## [Provided passage]
*** Block opens ***

"Man, those Legionnaires marching around, not talking ... they're giving me the creeps!" (paraphrased from Ostlen's player this weekend)
It's dawned on me over the past month just how the old schlocky 70s creepy B movies, the classic "scare you, not show you" films and even certain own old fears sitting in the lizard brain have influenced my game. The things that scared me before I knew there weren't monsters under the bed, that things couldn't come alive, that Alien wasn't real, and that the Mud Monster couldn't be created.
It's those kinds of things that I've brought to my games. Things that aren't explained. Things that no, I can't provide a SpellA-ObjectB-FeatC-SkillD recipe for. That's not the atmosphere that I'm shooting for.
In some ways, the amount of instant information we have, the number of myths that have been busted, the way we've been peering and starting to peel back the mysteries that end up being pretty mundane... that's taken something away from what people expect at the table, I think. The mystery of the dark tunnel isn't so scary when we have movies that have shown gore to the extreme, have TV series that lay waste to kingdoms in pretty gruesome detail. When at any point, I can do a google search and have a metric ton of information at my fingertips.
This isn't a Luddite-aw-screw-science post. I think that we are, as a society, going to be better off with information for everyone. It just makes my job as a DM harder.
I look for the things that give me the creeps so that I can make them into the things that can creep the players out. Blind attacks. The encounter by Bilbo with the spiders in Mirkwood. When I read The Hobbit for the first time, I was 8. That chapter left me scared at that age. Now? My spiders ALWAYS attack from above. 8 legged DFA, yo. The players hate going into woods, because almost invariably, spiders attack from above. They really hate the talking ones. They hate finding the cocoons, usually filled with half-dead people...
I love using dolls. Creepy dolls that simply turn their heads and follow the players every movement. Or the ones that walk and look human, but really aren't. No explanation for how or why... they just are.
Voices that beckon. "Yes... open that door. Come to us..." Things that you know are going to happen when you open that door. Hints of horror, of things unspeakable. Leftover experiments on bodies left. Pods with half mutated humans dripping slime.
Show, don't tell. Hints, not full disclosure. People come to the table to do a lot of things, but if you can inject that mystery in some way, push those buttons just so slightly...

*** Block closes ***

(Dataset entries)
*** Block opens ***

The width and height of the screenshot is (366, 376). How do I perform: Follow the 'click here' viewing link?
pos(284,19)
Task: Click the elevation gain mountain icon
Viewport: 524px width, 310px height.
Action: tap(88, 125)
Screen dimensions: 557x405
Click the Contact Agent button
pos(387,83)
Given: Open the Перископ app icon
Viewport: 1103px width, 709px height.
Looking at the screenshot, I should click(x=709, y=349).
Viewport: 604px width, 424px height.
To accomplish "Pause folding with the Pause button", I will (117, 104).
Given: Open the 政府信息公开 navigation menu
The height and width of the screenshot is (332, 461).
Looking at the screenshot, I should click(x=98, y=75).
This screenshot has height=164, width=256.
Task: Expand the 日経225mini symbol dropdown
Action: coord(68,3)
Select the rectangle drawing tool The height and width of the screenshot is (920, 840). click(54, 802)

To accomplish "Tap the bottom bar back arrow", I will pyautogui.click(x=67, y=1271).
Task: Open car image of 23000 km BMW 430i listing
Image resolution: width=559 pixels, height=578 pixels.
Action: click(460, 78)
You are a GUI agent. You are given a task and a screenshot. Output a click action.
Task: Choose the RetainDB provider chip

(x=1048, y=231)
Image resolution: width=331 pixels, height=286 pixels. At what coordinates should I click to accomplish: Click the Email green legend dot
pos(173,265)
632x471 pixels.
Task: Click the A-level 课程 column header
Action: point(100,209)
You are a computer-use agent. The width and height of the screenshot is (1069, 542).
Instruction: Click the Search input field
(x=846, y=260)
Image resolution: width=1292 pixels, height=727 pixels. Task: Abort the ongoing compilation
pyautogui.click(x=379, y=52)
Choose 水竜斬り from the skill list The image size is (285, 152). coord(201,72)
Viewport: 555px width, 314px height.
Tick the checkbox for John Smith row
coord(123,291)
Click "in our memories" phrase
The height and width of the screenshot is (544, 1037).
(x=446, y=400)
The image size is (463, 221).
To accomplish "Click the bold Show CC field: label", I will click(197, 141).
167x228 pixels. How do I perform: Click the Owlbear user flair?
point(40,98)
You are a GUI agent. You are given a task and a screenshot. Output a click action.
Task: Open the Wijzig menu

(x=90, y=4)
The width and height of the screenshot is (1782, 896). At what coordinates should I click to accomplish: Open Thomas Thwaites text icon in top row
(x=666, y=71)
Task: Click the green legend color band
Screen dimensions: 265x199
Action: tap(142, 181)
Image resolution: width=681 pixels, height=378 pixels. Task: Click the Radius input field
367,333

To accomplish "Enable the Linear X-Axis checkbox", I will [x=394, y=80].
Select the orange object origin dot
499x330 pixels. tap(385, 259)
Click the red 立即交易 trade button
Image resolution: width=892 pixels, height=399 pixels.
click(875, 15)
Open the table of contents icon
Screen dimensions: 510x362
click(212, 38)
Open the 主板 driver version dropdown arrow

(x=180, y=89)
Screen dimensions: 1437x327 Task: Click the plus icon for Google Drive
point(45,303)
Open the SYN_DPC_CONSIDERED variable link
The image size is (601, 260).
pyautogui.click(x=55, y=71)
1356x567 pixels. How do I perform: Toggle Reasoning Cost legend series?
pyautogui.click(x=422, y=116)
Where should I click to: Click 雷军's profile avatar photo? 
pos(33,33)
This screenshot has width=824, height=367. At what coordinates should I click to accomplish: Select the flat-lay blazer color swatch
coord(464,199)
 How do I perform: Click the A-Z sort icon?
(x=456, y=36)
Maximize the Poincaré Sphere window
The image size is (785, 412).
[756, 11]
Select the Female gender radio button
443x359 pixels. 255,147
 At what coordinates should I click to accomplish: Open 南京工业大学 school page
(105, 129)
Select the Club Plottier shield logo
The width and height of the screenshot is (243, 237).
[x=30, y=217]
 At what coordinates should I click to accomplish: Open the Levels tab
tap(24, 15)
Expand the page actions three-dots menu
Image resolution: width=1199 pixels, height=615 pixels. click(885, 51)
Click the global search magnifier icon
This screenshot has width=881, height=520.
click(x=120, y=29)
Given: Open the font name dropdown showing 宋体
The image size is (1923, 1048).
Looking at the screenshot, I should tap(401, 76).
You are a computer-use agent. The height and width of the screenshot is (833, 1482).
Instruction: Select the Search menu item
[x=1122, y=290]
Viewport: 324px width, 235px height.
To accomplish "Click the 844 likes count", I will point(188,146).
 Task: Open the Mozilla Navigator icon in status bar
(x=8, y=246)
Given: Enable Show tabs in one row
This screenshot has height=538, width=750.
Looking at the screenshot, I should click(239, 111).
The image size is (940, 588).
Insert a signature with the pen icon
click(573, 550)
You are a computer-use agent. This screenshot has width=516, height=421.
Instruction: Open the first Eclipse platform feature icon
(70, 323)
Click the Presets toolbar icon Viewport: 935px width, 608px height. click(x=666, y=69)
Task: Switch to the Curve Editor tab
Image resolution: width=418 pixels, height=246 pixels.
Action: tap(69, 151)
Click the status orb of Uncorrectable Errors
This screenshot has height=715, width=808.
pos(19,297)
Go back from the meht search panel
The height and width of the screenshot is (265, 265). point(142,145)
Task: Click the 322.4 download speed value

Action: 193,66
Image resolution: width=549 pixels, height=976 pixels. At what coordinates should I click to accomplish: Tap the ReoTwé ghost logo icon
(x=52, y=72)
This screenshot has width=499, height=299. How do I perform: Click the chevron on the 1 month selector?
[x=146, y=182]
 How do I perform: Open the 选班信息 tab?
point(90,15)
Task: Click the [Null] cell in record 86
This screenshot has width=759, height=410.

*** Block closes ***

## [Work item A]
According to the post on creepiness in games, why do the players hate going into woods? Answer in one to three sentences.
## [Work item B]
Repeat the post on creepiness in games from "It's those kinds" up to and including "I'm shooting for.".

## [Written response A]
The players hate going into woods because spiders almost invariably attack from above there.

## [Written response B]
It's those kinds of things that I've brought to my games. Things that aren't explained. Things that no, I can't provide a SpellA-ObjectB-FeatC-SkillD recipe for. That's not the atmosphere that I'm shooting for.